# Flamingo or 10k group trip



## fatalbert43 (Dec 13, 2006)

Anyone game for a flamingo or 10k island group trip in February of March? Sound off if you might be interested.


----------



## hferrell87 (Jan 28, 2013)

I've been bouncing the idea of a Flamingo trip with some friends for late March, but none of them have given me a solid commitment... Shoot me a text @ 386-747-4782 and lets talk about what plans you have for your trip and see if we can work something out! I'm itching to get down to Flamingo...


----------



## sirvenjose (Jan 9, 2013)

I would be interested.


----------



## DBStoots (Jul 9, 2011)

> Anyone game for a flamingo or 10k island group trip in February of March? Sound off if you might be interested.



Sure. Thinking of a weekend camping trip?


----------



## fatalbert43 (Dec 13, 2006)

I've been looking at dates around the 17th of Febuary and another trip again around March 17th. Mainly fishing the new moon at each window. Each window would run thru the weekends.

I've been entertaining and gearing up to do 3,4,or 5 day trips during these windows. I've had to do some planning, testing, and fine tuning to get my gear weight down enough to make those longer trips. I have a solo skiff so I have a very limited carrying capacity. I can do 2 or max 3 nights away before needing to get more water. So far I have been able to traverse worse seas than I imigined I could when I purchased the boat (or board....my 3yr old calls it the "baby boat". But I can make beach sites.

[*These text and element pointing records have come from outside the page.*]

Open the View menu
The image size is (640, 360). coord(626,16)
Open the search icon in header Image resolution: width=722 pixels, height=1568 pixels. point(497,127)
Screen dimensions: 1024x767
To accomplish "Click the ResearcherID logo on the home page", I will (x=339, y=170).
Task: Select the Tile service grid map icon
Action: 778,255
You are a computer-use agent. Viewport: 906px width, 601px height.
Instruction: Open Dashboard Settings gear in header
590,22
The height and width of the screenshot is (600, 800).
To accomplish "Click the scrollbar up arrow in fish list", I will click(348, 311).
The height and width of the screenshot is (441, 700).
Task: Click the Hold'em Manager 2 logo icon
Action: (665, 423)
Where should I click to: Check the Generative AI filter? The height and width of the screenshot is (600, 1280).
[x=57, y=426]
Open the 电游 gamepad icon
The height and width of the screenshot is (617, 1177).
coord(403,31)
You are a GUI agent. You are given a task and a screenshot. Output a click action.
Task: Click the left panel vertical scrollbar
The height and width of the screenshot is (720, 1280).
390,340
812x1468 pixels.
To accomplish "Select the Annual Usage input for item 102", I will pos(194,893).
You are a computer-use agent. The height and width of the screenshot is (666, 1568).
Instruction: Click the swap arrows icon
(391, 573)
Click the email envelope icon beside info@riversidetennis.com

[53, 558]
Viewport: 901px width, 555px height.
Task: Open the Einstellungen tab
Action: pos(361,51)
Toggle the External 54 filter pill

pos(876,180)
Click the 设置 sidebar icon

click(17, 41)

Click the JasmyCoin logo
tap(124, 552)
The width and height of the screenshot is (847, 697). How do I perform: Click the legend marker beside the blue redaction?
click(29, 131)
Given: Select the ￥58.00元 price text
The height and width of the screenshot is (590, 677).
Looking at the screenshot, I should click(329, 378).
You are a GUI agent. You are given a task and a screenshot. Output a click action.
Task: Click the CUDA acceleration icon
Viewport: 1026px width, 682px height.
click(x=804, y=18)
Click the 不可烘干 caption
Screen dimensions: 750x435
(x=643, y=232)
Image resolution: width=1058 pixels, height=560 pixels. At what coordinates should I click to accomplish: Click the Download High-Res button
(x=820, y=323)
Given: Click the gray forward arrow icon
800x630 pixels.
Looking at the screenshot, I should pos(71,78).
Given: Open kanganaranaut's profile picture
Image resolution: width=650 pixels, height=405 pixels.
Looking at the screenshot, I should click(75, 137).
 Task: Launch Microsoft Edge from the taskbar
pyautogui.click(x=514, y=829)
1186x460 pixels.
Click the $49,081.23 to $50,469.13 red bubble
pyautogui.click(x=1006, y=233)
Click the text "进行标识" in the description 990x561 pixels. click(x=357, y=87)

My specific plans are usually only solidified the week before based on the weather. I really wanted to hit the Chikees in the backcountry but also have a strong interest in scouring Snake bight more since the pole and troll has been setup. Seems to have weeded out the lazy.

I'm open to modifying plans some so let me know what you guys have in mind or can do.


----------



## [email protected] (Feb 28, 2010)

I'm down!


----------



## fatalbert43 (Dec 13, 2006)

OK, I got my dates solidified
I'm doing 2 trips
*2-18 to 2-22* 
-I'm gonna leave after lunch on the 18th get permitted, head out, and setup camp
And
*3-18 to 3-23* 
-Leaving super early on the 18th to get permitted and head out


----------